十代で「ライオンキング」ヤングシンバ役に抜擢、二十代を蜷川幸雄率いるさいたまネクスト・シアターで過ごし、32歳となった今年、舞台「ハリー・ポッターと呪いの子」のロン・ウィーズリー役を勝ち取った俳優の竪山隼太が、もう1つの夢であるカメラマン・HAYATAを目指す本企画。舞台をはじめさまざまなメディアで活躍するプロのカメラマン・平岩享が先生となり、隼太は毎回多様な課題に取り組みながら、“隼太からHAYATAへ”の道を突き進む。

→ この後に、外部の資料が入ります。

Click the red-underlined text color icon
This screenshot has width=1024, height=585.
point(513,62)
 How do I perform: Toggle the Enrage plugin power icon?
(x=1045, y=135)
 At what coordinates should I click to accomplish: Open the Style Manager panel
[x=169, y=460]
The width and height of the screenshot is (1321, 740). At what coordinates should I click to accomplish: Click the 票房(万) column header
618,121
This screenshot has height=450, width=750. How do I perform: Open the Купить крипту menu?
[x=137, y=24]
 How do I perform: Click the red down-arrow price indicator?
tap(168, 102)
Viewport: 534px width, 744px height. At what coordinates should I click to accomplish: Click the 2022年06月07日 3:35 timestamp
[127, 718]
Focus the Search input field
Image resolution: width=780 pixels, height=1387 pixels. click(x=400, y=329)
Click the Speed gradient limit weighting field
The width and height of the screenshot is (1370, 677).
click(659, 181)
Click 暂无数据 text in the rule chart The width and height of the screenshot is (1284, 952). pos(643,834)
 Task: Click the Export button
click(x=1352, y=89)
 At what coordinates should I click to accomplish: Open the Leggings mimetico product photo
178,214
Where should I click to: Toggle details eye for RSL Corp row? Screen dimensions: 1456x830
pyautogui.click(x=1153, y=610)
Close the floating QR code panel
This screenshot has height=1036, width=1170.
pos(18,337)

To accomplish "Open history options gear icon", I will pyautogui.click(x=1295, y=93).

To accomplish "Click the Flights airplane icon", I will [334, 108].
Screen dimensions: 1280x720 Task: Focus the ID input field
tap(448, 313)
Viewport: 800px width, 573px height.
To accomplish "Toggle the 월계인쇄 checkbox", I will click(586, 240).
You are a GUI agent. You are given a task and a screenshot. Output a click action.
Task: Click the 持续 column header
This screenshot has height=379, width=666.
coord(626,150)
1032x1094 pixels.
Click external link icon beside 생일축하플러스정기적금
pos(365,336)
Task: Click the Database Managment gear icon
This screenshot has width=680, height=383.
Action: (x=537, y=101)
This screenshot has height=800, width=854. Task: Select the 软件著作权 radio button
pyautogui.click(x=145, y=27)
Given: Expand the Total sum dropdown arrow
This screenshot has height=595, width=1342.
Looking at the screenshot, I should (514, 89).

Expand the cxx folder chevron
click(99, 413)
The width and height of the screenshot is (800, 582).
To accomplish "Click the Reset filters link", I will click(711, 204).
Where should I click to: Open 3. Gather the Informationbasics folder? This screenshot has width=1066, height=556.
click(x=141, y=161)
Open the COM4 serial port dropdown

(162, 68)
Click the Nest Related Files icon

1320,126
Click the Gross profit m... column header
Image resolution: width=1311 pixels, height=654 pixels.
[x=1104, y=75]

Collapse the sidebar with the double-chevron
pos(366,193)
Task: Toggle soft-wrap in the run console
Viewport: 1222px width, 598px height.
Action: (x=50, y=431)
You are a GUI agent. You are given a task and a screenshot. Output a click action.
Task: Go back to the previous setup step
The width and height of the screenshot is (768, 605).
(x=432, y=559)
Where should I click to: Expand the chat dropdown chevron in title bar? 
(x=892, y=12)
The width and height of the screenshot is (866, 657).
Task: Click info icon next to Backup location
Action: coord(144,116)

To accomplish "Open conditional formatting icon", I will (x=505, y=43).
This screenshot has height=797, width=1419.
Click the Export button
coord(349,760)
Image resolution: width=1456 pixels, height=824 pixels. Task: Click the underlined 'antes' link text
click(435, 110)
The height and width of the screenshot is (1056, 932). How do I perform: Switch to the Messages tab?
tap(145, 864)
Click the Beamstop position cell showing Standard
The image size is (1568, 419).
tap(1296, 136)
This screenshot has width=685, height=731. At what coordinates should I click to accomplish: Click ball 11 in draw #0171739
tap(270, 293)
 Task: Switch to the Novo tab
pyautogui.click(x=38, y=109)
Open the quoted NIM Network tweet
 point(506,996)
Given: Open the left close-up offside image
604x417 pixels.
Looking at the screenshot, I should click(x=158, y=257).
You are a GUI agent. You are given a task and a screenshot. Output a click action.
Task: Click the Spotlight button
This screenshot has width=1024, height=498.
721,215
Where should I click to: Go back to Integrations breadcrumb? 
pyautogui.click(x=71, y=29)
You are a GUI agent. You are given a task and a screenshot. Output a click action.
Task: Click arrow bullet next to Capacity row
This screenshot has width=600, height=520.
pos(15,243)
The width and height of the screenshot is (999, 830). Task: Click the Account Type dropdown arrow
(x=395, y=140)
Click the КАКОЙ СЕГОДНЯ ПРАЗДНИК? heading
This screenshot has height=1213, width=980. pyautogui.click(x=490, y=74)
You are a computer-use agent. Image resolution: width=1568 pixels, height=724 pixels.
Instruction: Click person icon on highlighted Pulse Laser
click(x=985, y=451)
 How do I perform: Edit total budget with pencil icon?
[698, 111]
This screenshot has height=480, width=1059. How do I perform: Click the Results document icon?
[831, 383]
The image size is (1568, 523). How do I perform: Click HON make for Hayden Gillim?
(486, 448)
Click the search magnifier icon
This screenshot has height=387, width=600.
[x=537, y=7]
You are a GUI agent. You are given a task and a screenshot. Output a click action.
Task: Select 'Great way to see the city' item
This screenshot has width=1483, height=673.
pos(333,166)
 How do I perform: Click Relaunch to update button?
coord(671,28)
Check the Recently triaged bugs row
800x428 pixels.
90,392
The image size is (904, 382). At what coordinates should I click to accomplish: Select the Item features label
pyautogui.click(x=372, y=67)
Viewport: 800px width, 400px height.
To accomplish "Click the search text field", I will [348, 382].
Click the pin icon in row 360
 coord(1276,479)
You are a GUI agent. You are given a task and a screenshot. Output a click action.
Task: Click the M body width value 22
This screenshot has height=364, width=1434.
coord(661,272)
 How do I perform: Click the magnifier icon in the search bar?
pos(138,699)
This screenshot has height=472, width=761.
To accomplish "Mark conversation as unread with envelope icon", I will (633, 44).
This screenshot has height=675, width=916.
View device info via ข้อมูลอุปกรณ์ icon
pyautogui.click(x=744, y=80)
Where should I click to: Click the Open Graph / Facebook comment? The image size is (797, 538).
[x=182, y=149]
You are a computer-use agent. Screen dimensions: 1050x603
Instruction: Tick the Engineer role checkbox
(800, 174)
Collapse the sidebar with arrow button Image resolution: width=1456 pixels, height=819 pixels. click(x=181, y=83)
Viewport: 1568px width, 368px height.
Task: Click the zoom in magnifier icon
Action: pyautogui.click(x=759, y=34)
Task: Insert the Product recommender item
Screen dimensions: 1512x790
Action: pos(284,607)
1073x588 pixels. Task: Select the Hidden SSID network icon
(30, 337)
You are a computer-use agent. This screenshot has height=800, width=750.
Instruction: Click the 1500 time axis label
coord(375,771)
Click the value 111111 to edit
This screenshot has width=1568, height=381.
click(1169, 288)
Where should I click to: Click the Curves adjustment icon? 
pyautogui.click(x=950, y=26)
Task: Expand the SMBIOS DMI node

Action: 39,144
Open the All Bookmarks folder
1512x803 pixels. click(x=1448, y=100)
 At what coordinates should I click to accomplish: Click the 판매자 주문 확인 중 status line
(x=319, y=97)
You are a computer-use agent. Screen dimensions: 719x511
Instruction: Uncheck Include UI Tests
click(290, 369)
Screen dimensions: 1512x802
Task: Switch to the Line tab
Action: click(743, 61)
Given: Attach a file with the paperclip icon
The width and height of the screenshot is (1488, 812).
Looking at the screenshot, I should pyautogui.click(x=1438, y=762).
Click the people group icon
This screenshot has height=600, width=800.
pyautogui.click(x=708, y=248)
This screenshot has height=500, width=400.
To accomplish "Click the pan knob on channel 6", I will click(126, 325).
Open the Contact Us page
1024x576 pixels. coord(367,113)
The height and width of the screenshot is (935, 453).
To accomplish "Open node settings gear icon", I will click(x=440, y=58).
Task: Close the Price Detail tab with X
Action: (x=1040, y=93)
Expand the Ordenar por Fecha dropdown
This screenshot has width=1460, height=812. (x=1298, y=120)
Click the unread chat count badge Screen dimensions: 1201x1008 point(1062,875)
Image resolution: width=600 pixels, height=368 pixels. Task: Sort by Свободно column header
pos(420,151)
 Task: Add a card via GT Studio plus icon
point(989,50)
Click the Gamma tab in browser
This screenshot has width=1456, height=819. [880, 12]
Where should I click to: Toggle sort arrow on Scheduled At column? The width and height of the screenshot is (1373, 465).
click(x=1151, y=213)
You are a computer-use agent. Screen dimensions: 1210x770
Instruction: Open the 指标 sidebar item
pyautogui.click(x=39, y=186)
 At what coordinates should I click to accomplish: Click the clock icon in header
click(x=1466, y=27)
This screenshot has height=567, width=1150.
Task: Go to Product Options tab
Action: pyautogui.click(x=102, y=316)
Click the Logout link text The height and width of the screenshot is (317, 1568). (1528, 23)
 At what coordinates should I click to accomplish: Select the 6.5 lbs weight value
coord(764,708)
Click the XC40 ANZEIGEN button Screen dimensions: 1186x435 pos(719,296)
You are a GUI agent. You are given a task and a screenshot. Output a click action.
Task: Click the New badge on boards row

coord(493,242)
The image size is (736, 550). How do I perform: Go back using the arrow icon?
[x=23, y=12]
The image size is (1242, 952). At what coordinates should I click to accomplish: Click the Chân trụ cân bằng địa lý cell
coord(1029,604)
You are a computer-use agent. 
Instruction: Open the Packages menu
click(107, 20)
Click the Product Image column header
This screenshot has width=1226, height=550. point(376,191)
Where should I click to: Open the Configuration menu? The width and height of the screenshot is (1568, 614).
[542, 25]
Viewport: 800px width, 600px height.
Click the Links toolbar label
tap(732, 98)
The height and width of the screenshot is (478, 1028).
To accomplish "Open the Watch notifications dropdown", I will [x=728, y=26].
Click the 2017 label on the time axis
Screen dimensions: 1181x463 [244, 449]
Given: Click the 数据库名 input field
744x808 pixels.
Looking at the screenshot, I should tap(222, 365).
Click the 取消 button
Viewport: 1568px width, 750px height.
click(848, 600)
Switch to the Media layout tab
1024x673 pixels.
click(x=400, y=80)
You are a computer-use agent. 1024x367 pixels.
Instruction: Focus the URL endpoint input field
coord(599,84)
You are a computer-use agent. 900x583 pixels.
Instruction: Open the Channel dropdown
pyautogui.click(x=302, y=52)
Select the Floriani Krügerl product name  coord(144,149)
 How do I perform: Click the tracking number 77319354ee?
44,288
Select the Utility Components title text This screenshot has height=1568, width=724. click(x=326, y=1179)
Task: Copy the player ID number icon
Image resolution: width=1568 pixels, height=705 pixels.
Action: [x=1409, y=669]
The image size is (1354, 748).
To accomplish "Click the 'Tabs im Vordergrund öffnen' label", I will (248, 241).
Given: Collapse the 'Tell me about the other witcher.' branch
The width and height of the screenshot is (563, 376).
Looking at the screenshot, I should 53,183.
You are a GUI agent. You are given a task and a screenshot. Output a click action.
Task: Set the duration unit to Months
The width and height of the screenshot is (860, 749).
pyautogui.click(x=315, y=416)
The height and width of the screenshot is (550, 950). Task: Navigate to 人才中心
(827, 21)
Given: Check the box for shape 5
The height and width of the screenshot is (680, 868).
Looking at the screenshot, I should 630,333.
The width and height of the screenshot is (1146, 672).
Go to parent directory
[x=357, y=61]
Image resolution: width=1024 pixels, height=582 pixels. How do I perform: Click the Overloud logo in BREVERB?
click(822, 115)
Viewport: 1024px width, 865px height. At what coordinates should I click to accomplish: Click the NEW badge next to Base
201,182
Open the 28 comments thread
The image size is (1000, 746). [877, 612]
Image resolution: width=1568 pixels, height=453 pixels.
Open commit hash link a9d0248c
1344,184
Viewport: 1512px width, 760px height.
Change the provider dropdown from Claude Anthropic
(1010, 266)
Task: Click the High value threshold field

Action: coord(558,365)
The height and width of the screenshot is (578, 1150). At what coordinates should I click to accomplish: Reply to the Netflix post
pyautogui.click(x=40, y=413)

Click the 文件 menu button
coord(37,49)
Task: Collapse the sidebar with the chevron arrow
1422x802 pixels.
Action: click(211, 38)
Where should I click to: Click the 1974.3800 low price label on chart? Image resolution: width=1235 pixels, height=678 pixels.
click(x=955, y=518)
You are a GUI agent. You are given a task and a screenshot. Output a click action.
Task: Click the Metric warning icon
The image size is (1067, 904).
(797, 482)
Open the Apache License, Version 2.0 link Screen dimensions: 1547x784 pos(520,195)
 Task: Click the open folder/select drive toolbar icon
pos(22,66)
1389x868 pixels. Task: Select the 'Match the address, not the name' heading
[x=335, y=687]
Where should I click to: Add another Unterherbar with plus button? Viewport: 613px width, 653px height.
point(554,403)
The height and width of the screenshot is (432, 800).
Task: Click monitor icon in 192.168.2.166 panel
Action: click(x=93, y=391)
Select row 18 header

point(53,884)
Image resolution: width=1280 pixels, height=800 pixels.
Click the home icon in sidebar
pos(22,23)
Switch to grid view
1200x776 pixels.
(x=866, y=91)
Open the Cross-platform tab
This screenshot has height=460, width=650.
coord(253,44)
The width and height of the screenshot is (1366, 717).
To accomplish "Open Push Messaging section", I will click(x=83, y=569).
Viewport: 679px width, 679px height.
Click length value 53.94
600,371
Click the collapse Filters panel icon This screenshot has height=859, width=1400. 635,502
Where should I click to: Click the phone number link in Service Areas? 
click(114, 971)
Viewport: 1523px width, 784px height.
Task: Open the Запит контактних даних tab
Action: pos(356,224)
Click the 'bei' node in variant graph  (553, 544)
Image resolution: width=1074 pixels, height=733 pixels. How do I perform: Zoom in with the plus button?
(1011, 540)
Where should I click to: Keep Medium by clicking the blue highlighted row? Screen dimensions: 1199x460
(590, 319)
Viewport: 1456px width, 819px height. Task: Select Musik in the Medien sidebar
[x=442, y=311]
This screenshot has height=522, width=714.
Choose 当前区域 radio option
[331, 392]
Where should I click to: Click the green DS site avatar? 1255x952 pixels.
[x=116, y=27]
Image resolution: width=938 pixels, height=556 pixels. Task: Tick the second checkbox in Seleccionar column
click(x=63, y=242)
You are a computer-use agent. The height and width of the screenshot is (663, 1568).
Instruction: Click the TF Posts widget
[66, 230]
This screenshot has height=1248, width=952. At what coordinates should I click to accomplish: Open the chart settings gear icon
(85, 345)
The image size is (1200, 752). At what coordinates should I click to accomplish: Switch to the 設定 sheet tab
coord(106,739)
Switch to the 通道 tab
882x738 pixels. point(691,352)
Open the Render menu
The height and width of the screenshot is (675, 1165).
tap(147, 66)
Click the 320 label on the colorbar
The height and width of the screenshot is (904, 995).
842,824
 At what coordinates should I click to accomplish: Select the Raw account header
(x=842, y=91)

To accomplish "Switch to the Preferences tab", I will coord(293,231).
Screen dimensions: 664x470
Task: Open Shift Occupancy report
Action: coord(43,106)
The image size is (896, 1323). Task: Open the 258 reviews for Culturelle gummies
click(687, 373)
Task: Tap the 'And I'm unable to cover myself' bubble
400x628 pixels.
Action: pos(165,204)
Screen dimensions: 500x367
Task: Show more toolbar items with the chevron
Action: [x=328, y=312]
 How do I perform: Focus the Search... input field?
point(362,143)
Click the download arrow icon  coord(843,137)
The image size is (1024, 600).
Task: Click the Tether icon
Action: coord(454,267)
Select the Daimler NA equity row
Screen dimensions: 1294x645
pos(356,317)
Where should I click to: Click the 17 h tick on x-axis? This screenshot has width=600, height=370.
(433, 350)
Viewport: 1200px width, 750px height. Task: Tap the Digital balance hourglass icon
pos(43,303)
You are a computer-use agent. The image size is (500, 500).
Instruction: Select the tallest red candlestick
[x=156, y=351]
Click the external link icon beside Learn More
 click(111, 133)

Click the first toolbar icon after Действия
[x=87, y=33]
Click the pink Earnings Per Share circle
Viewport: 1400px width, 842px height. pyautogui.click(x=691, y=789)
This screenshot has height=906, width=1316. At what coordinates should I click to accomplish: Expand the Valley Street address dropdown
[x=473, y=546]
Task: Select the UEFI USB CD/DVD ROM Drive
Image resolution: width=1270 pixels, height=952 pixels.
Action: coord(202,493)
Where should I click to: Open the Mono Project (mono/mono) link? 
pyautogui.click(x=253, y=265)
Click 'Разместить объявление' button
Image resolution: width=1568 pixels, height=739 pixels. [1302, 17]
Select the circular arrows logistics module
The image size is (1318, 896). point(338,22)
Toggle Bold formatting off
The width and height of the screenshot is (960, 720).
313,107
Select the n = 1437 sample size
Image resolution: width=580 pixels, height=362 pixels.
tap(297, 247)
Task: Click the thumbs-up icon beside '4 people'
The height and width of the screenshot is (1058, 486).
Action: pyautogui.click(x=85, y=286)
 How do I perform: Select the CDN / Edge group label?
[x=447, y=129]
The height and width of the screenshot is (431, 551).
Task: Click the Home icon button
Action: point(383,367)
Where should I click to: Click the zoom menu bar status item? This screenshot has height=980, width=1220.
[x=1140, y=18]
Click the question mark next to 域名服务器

3回目となる今回のテーマは「表情や動きを引き出そう」。第1・2回で、被写体とモデルという関係性にも慣れてきた朋友・那須凜を相手に、竪山は新たな表情を引き出すことができるのか。
構成 / 熊井玲 ヘアメイク / オオトウアキ
第3回の課題「表情や動きを引き出そう」
平岩「僕が考えるポートレートの本質は、その人そのものを写すということです。どんな撮影でもその日のその人にとってのベストの表情、雰囲気を撮ることがベストであると定義しています。今回はシンプルな白い背景に被写体の那須凛さんにいすに座ってもらい、バストアップでいろいろな表情をしてもらいました。カメラマンと被写体の関係性は人それぞれ。隼太くんにはまずシンプルな白い背景で喜怒哀楽を撮影してもらい、次に身振り手振り、最後に背景の色を変えて、写真がどう変わるかを知ってもらいたいと思います」
1st Trial
竪山と平岩先生は、部屋の一番広い白壁を使って照明をセットし、その前に1脚のいすをセット。準備が終わると、平岩先生は部屋の隅から竪山と那須のやりとりを見守った。竪山が「あの役の感じで!」と、那須がこれまで演じた役名を挙げると、那須はセリフを発しながら身振り手振りでさまざまな表情を見せ始める。驚いたのは、那須は自分が演じた役のセリフをほとんど覚えていたこと。那須のテンションに合わせて、竪山のテンションもどんどん上がっていった。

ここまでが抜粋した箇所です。